For some of us, the census data released Thursday was fascinating. For others, it was, I would presume, downright frightening.
Much of what we have seen in recent years — the rise of Donald Trump, xenophobia and racist efforts to enshrine or at least extend white power by packing the courts and suppressing minority votes — has been rooted in a fear of political, cultural and economic displacement.
The white power acolytes saw this train approaching from a distance — the browning of America, the shrinking of the white population and the explosion of the nonwhite — and they did everything they could to head it off.
They tried to clamp down on immigration, both unlawful and lawful. They waged a propaganda war against abortion, and they lobbied for “traditional family values” in the hopes of persuading more white women to have more babies. They orchestrated a system of mass incarceration that siphoned millions of young, marriage-age men, disproportionately Black and Hispanic, out of the free population.
They refused to pass gun control laws as gun violence disproportionately ravaged Black communities.
Republican governors, mostly in Southern states, even refused to expand Medicaid under Obamacare. As the Kaiser Family Foundation points out, “Medicaid is the largest source of insurance coverage for people with H.I.V., estimated to cover 42 percent” of the adult population with HIV, “compared to just 13 percent of the adult population overall.” It adds that Medicaid beneficiaries with HIV are more likely to be male, Black and dually eligible for Medicare. So HIV continues to rage in the South, even though we now have treatments that prevent the transmission of the virus.
On every level, in every way, these forces, whether wittingly or not, worked to prevent the nonwhite population from growing. And yet it did.
As The New York Times reported:
“Hispanics accounted for about half the country’s growth over the past decade, up by about 23%. The Asian population grew faster than expected — up by about 36%, a rise that made up nearly a fifth of the country’s total. Nearly 1 in 4 Americans now identifies as either Hispanic or Asian. The Black population grew by 6%, an increase that represented about a tenth of the country’s growth. Americans who identified as non-Hispanic and more than one race rose the fastest, jumping to 13.5 million from 6 million.”
Meanwhile, the white population, in absolute numbers, declined for the first time in the history of the country.
This data is dreadful for white supremacists. As Kathleen Belew, an assistant professor of U.S. history at the University of Chicago, told me by phone, “These people experience this kind of shift as an apocalyptic threat.”
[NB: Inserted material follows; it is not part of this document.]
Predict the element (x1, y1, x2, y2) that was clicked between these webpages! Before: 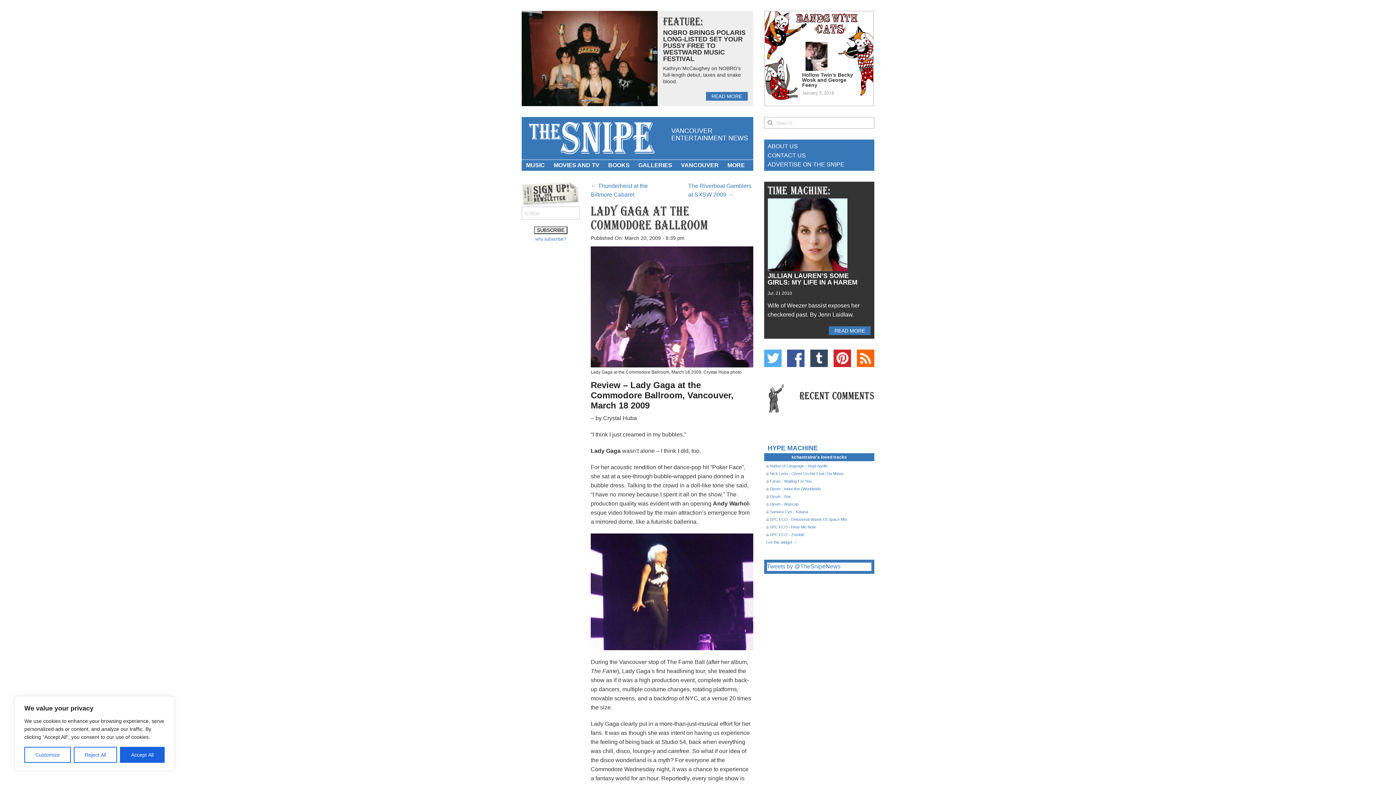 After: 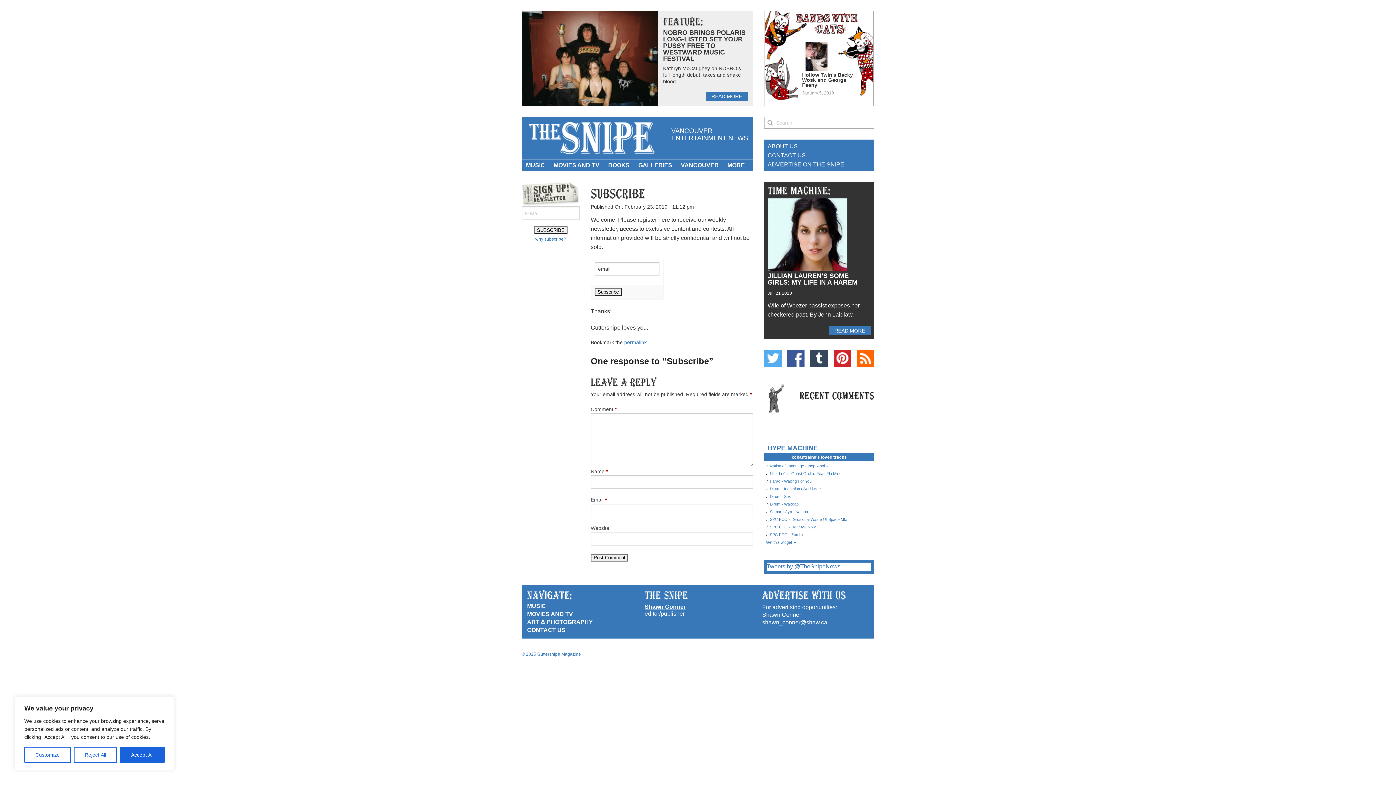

Population size determines, to some degree, the power you wield. The only option left to white supremacists at this point is to find ways to help white people maintain their grip on power even as they become a minority in the population, and the best way to do that is to deny as many minorities as possible access to that power.
We are now seeing a shocking, blatant attempt at voter suppression across the country. I believe that this is just the start of something, not the end — that efforts to disenfranchise minority voters will grow only more brazen as the white power movement becomes more desperate.
We are likely to see this trend in full swing as the redistricting process gets underway. As Nate Cohn wrote in the Times, the fact that much of the population growth over the past 10 years occurred in the Sun Belt, where the GOP controls redistricting, gives Republicans, who are overwhelmingly white, “yet another chance to preserve their political power in the face of unfavorable demographic trends.”
It’s particularly important to note that the changes in the nonwhite population will be not uniform but concentrated in particular states. Black people are continuing a reverse migration to the South and threatening to alter the political landscape there. Hispanics account for more and more of the voting-age population in key swing states across the Southwest.
As the nonwhite population grows in these states, so does their political power. In response, many of these are the states now trying to suppress nonwhite votes. This is why the Democratic-controlled Senate’s inability and unwillingness to alter the filibuster to pass voter protection is so maddening. Republicans’ voter suppression is an all-out attempt to shore up white power and diminish nonwhite power, and the Senate has been letting them do it.
The passage of power is not a polite and gentle affair like passing the salt at a dinner table. People with power fight — sometimes to the end — to maintain it. There’s going to be a shift, but not without strife.
Charles M. Blow is a columnist for The New York Times.